No meio dessa jornada, sofri fortemente com a tão famosa síndrome de impostora, acabei deixando o curso superior em Análise e Desenvolvimento de Sistemas que ingressei ao entrar no estágio na Linte, e decidi tentar uma outra paixão, o Design Digital, mas sentia que havia algo de errado, e infelizmente com a pandemia, saí da empresa, e voltei a ficar desempregada.
Em meio ao caos, decidi começar o meu canal ao vivo de jogos na Twitch, onde me tornei streamer afiliada com pouco tempo, e comecei, inclusive, a trabalhar transmitindo eventos e shows para me manter financeiramente durante esse período. Como resultado de todo esse movimento, decidi retornar as origens, e tentar começar o curso superior de Tecnologia em Jogos Digitais, mas sem sucesso, infelizmente a faculdade sequer conseguiu formar a minha turma, e teve de cancelar o curso.

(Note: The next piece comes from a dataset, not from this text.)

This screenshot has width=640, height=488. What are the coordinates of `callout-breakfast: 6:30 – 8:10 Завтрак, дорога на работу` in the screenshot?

Frustrada com tudo aquilo, e com os trabalhos na Twitch acabando, comecei a refletir sobre toda a minha jornada, o que eu poderia fazer, e onde eu realmente gostaria de chegar. E com isso, decidi retomar os estudos em desenvolvimento, em janeiro de 2021, no curso superior de Ciência da Computação, mas por vários motivos, migrei no semestre seguinte novamente para o curso superior em Análise e Desenvolvimento de Sistemas, concluida em dezembro de 2023.
Mas claro, como não morava com meus pais, e precisava de uma forma para me manter durante todo esse processo, ainda no primeiro semestre, comecei a buscar por oportunidades de estágio, e ainda em setembro de 2021, comecei a estagiar como Application Developer na IBM, onde fui efetivada 9 meses depois, em maio de 2022, e fiquei até maio de 2023.
Hoje participo de todos os eventos que eu posso, especialmente a Brasil Game Show, que tenho um carinho enorme, mas também de comunidades, como a Feministech, apoiando o ingresso de outras pessoas na indústria de tecnologia, especialmente, mas não exclusivamente em desenvolvimento, criando conteúdo sobre tecnologias no geral, desenvolvimento, carreira e diversidade, além de jogos, e buscando sempre me especializar mais e mais, mantendo o espirito de uma pessoa autodidata e curiosa que me trouxe até aqui.